> _WORK TO COMPLETE_:
Word for word, restate the data that follows, omitting the images.

[Entries taken from a collection]
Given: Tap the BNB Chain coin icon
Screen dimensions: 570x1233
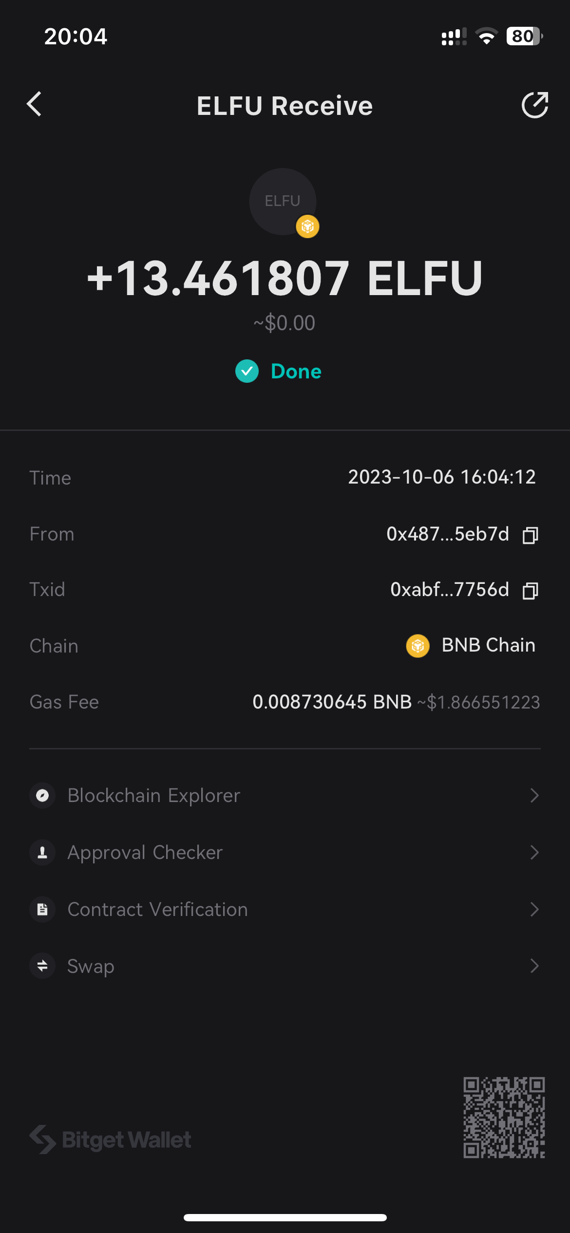Looking at the screenshot, I should click(x=418, y=646).
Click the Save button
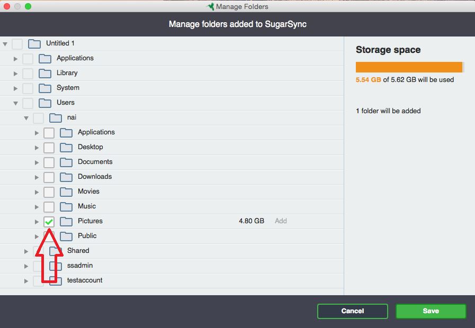The width and height of the screenshot is (475, 328). (431, 311)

> _REPLY TO THE TASK_:
Given: Tap the BNB Chain coin icon
Screen dimensions: 570x1233
Looking at the screenshot, I should click(x=418, y=646).
Click the Save button
The width and height of the screenshot is (475, 328). (431, 311)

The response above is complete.